La pesquisa fiscal busca determinar si existieron irregularidades en la utilización de aproximadamente G. 828.800 millones (unos USD 150 millones) transferidos al esquema fiduciario, recursos que debían destinarse a obras de infraestructura sanitaria y otros proyectos estratégicos para el fortalecimiento del sistema de salud de la institución.
El caso adquirió una nueva dimensión luego de que auditorías internas y externas del IPS detectaran inconsistencias documentales relacionadas con la aprobación de determinados proyectos incorporados al contrato original. Entre los principales puntos de controversia figura la inclusión de inversiones para centros asistenciales que, según los cuestionamientos planteados, no contarían con el respaldo administrativo suficiente dentro de las resoluciones del Consejo de Administración.
Las dudas se concentran particularmente en la financiación de los hospitales Hemato-Oncológico y Buongermini, cuyas obligaciones pendientes ascienden a unos G. 126.000 millones. La previsional debe afrontar actualmente esos compromisos, pese a que ambas obras formaron parte de los objetivos contemplados dentro del fideicomiso administrado por el banco Atlas SA (empresa perteneciente al Grupo Zuccolillo, conglomerado que incluye además firmas como Inmobiliaria del Este, Biggie, Agroshopping, el medio de comunicación ABC Color y otros).
La investigación del Ministerio Público apunta a establecer si la administración fiduciaria cumplió estrictamente con las condiciones establecidas en el contrato y si cada desembolso realizado contó con las autorizaciones legales correspondientes. Asimismo, los fiscales analizan la eventual existencia de responsabilidades administrativas o penales derivadas de la gestión de los fondos previsionales.

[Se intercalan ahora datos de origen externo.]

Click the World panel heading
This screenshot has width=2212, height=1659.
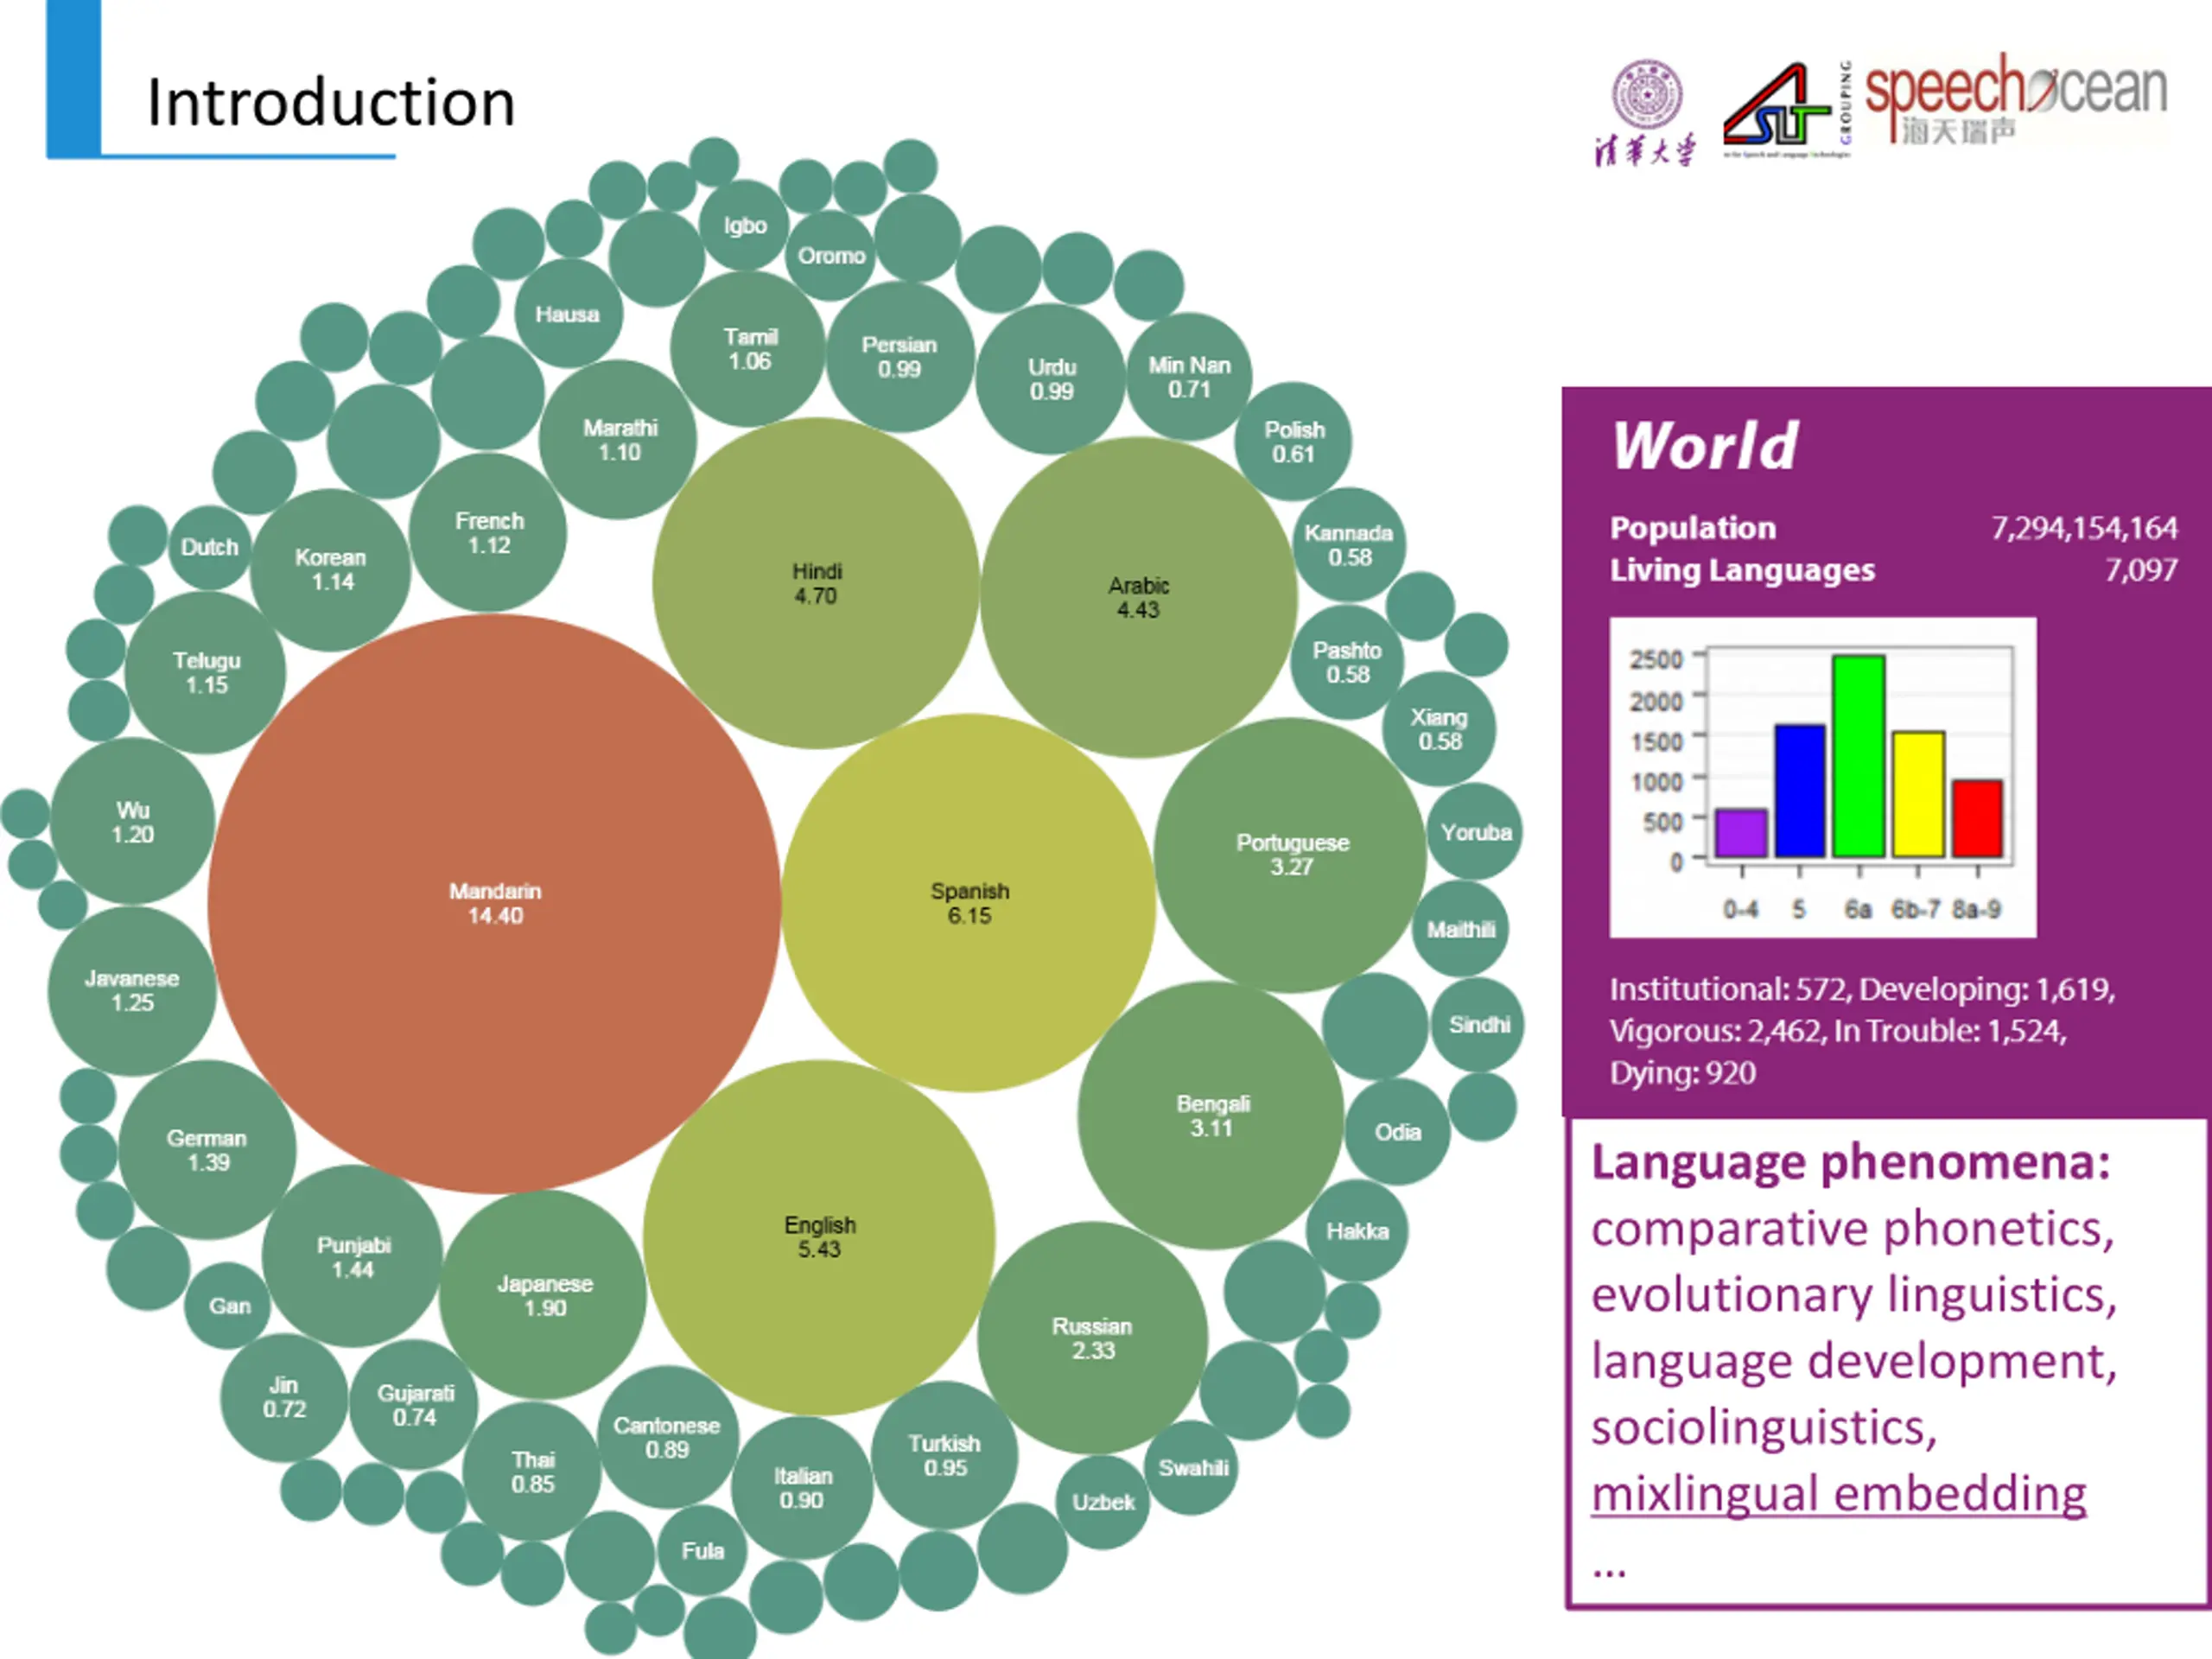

Especialistas en derecho administrativo consultados sobre el tema sostienen que la naturaleza de los recursos involucrados exige los más altos estándares de control y transparencia, considerando que provienen directamente de los aportes efectuados por trabajadores y empleadores de todo el país. En ese sentido, recuerdan que cualquier desviación respecto a los fines originalmente establecidos podría configurar hechos de extrema gravedad institucional.
Desde distintos sectores de jubilados y asegurados también surgieron reclamos para que la investigación avance con celeridad y permita esclarecer el destino final de cada uno de los recursos comprometidos. Las organizaciones sostienen que la confianza en el sistema previsional depende, en gran medida, de la correcta administración del patrimonio acumulado durante décadas mediante los aportes de millones de paraguayos.
Por su parte, banco Atlas SA, que ya cuenta con una acusación por presunto lavado de dinero en otro caso, se encuentra bajo análisis fiscal en el marco de la investigación como administrador de los recursos jubilatorios aparentemente dilapidados en el referido contrato.
La entidad financiera, en su calidad de fiduciaria, debe aportar toda la documentación requerida por los investigadores para esclarecer las operaciones ejecutadas durante la vigencia del contrato. Sin embargo, hasta ahora los directivos de la entidad bancaria no han presentado documento alguno que demuestre la aprobación por Consejo de Administración del “Punto 5: Otros centros de salud” introducido dentro del contrato a última hora.
El Ministerio Público también busca determinar si existieron mecanismos de control suficientes por parte de las autoridades del IPS al momento de autorizar las modificaciones y ampliaciones del fideicomiso. La ausencia o insuficiencia de determinados documentos administrativos constituye uno de los ejes centrales de las diligencias actualmente en desarrollo.
El caso se perfila como uno de los procesos más sensibles vinculados al manejo de recursos públicos y previsionales en los últimos años. Más allá de las responsabilidades individuales que eventualmente puedan surgir, la investigación reabre el debate sobre la necesidad de fortalecer los mecanismos de fiscalización, transparencia y rendición de cuentas en la administración de los fondos que pertenecen a los trabajadores paraguayos.
Mientras avanzan las diligencias fiscales, asegurados y jubilados esperan respuestas concretas sobre el destino de miles de millones de guaraníes que debían traducirse en infraestructura sanitaria y mejores servicios. El desenlace del proceso será determinante no solo para establecer eventuales responsabilidades, sino también para recuperar la confianza ciudadana en la gestión del patrimonio previsional del país.